§ **Task details**:
Switch "data table" to "results table" in the stretch from the line containing "Viewport: 631px width, 703px height." through the line containing "This screenshot has height=849, width=1213.", and write out only those lines with everything else unchanged.

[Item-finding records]
------------------------------

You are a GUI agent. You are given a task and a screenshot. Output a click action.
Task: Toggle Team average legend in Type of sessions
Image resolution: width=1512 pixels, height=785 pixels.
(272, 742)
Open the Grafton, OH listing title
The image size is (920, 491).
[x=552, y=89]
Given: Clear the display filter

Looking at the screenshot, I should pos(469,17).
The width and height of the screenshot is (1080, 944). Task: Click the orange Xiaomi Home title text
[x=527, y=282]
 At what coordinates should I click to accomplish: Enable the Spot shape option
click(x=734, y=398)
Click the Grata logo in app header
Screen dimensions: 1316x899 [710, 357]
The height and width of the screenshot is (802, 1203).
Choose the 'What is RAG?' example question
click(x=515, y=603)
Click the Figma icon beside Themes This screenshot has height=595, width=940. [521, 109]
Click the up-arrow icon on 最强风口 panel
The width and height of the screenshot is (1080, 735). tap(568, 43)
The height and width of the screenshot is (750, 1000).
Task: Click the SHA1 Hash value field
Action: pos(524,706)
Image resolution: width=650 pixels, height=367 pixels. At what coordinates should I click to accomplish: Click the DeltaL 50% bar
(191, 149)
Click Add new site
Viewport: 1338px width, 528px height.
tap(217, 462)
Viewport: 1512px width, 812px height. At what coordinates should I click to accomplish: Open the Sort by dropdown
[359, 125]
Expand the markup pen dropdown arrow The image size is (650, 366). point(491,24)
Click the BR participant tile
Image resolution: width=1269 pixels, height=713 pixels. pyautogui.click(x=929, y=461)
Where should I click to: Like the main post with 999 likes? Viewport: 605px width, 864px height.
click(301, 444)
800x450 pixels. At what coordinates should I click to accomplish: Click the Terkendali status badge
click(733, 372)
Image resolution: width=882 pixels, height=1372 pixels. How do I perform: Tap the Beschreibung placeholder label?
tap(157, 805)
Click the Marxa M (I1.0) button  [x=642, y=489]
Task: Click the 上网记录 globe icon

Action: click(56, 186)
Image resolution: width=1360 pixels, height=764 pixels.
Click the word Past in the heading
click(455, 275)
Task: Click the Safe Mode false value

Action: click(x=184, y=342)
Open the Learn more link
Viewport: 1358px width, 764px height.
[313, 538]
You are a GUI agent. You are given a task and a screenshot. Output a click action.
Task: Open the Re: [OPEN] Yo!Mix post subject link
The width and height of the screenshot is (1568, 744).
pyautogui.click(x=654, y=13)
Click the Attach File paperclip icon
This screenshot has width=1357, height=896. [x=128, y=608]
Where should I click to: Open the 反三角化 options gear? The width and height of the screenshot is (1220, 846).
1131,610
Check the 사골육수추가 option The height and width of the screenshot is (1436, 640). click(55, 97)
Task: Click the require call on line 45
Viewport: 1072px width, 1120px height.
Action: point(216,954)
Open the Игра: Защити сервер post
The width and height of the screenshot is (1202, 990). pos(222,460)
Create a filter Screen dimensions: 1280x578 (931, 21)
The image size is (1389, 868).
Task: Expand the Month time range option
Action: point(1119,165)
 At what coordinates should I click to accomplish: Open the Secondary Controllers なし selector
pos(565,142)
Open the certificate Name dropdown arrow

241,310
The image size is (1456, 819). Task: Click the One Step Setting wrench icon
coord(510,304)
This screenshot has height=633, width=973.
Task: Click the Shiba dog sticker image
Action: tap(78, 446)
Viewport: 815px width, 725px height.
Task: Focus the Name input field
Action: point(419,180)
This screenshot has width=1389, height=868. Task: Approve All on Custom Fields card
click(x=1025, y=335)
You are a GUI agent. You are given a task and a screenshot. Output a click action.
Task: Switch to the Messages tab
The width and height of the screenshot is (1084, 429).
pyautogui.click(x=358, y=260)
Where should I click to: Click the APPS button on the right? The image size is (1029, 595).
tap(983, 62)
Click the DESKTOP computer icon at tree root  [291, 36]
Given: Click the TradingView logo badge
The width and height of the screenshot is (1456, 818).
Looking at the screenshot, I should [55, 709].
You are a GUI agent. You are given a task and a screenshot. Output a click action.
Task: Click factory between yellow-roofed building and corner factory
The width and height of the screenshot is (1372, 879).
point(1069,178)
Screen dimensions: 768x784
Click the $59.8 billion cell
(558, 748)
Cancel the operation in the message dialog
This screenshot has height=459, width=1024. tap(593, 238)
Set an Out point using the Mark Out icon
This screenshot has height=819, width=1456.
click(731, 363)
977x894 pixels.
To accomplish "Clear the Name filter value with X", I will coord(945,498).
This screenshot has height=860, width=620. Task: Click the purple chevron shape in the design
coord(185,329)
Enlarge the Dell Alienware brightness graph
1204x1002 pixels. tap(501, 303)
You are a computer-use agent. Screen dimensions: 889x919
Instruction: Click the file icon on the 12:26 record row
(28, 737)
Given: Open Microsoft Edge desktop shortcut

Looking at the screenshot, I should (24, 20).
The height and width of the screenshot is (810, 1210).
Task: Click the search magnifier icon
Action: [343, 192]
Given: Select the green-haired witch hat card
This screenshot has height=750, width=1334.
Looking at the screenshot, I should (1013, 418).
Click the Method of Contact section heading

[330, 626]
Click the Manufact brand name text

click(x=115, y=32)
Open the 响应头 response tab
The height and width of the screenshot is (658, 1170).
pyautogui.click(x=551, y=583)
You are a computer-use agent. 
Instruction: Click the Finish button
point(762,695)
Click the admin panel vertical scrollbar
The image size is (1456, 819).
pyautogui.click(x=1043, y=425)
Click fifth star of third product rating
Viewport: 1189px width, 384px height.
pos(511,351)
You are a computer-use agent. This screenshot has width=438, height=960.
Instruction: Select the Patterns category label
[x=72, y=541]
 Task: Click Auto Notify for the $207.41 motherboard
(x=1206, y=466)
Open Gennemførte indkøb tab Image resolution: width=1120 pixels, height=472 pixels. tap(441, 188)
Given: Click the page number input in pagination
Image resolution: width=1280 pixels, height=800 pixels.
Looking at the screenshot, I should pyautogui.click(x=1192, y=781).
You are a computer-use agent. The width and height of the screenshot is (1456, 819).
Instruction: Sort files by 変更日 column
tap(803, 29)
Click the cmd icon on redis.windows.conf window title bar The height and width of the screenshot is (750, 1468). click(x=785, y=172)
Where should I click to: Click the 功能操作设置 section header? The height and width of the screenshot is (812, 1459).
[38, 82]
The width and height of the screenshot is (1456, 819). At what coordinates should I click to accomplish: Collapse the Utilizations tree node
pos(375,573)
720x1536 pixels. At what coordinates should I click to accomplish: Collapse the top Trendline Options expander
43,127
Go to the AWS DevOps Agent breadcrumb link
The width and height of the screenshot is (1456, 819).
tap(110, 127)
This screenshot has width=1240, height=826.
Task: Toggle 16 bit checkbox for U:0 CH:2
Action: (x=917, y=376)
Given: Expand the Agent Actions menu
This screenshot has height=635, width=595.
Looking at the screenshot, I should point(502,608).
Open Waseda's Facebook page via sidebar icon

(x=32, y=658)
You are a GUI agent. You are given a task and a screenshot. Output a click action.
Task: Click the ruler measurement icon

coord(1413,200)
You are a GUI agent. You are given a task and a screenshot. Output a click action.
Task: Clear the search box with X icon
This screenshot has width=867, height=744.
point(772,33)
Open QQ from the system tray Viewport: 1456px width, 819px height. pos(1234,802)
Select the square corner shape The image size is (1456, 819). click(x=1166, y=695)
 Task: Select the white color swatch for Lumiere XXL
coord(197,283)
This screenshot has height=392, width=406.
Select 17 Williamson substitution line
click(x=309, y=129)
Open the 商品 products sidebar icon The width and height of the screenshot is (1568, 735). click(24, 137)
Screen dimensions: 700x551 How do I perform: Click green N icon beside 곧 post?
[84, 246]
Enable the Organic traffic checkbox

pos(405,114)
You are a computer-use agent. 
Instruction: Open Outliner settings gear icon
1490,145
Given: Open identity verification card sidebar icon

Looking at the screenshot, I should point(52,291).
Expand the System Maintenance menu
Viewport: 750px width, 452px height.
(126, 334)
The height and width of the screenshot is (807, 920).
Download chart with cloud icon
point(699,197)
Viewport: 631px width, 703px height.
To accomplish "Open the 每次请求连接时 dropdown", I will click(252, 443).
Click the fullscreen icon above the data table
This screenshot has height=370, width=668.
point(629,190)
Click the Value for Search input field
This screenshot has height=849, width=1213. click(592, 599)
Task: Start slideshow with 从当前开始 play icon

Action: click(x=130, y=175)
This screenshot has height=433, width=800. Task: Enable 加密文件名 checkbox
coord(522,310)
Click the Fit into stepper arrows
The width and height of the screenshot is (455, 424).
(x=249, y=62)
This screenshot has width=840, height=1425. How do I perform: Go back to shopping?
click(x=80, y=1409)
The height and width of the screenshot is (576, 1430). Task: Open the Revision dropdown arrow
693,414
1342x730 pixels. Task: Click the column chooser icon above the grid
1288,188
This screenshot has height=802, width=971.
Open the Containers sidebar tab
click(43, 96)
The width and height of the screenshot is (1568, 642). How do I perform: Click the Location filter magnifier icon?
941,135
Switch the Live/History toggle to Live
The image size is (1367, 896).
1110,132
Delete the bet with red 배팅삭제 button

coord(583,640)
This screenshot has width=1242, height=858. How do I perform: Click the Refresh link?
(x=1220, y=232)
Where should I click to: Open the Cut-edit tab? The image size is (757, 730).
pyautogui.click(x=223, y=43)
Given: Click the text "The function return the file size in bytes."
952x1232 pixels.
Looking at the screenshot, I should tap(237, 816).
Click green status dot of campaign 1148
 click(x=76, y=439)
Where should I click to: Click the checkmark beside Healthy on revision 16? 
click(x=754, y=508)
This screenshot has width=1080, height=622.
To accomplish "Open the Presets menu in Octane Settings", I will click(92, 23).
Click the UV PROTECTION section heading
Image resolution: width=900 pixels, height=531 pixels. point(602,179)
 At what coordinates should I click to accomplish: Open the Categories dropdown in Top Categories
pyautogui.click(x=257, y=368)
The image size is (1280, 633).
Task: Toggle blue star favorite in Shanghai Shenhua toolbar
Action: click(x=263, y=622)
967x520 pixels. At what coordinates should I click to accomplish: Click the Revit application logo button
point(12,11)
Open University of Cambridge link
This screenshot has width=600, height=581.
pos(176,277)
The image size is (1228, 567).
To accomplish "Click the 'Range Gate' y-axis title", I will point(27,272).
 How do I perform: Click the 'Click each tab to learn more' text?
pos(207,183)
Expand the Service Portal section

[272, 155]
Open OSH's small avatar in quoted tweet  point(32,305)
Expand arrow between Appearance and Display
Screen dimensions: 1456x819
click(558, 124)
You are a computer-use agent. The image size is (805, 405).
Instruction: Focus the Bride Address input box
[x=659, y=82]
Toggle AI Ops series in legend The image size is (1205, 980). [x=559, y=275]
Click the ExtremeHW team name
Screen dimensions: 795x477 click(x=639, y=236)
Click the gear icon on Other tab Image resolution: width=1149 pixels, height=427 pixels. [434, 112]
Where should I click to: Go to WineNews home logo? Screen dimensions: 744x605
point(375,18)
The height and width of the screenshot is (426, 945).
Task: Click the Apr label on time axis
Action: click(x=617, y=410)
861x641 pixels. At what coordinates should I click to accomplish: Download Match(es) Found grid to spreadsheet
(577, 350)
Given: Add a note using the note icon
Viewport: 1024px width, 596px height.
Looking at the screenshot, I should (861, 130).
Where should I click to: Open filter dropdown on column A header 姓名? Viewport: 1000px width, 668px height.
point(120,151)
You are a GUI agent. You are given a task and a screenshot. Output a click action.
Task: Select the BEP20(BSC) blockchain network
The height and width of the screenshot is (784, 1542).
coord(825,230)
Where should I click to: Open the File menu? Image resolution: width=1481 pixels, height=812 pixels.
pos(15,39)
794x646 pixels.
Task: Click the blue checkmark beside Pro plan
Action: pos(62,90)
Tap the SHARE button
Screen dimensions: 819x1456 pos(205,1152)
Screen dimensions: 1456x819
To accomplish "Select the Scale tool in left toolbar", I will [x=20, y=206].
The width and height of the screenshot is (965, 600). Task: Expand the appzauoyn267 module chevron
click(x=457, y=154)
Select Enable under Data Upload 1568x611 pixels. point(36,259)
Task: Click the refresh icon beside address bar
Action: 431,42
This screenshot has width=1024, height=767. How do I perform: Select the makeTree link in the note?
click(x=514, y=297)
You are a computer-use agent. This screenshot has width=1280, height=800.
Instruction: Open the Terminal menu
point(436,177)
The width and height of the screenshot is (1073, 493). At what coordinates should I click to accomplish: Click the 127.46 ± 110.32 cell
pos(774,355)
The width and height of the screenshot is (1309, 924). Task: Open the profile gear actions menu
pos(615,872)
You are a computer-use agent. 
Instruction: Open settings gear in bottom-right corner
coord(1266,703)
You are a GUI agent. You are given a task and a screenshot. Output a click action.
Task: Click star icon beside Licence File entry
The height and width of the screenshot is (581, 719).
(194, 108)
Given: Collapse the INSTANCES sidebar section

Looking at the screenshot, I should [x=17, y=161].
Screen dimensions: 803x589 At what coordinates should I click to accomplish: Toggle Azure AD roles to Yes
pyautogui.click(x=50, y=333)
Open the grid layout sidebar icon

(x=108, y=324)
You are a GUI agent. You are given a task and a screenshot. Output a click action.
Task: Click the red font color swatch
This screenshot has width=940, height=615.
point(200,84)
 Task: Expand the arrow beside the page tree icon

------------------------------

§ **Response to this task**:
Viewport: 631px width, 703px height.
To accomplish "Open the 每次请求连接时 dropdown", I will click(252, 443).
Click the fullscreen icon above the results table
This screenshot has height=370, width=668.
point(629,190)
Click the Value for Search input field
This screenshot has height=849, width=1213. click(592, 599)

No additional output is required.